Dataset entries
===============

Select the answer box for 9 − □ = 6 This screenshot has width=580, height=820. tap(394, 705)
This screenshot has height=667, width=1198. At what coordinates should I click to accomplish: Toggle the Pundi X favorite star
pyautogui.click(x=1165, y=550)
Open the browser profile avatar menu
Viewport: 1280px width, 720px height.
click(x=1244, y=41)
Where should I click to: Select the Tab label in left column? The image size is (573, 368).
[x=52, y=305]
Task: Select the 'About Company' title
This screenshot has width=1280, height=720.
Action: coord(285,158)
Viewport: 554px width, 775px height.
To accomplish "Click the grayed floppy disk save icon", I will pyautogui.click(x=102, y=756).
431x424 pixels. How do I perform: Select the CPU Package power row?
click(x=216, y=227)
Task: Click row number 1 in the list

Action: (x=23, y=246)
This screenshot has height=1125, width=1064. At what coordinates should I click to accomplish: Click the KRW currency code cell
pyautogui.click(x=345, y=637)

===============

» WORK REQUEST: From the line containing "Viewport: 554px width, 775px height." to the last line of the data above, copy each line exactly and add nothing.

» RESULT OF THE EXERCISE:
Viewport: 554px width, 775px height.
To accomplish "Click the grayed floppy disk save icon", I will pyautogui.click(x=102, y=756).
431x424 pixels. How do I perform: Select the CPU Package power row?
click(x=216, y=227)
Task: Click row number 1 in the list

Action: (x=23, y=246)
This screenshot has height=1125, width=1064. At what coordinates should I click to accomplish: Click the KRW currency code cell
pyautogui.click(x=345, y=637)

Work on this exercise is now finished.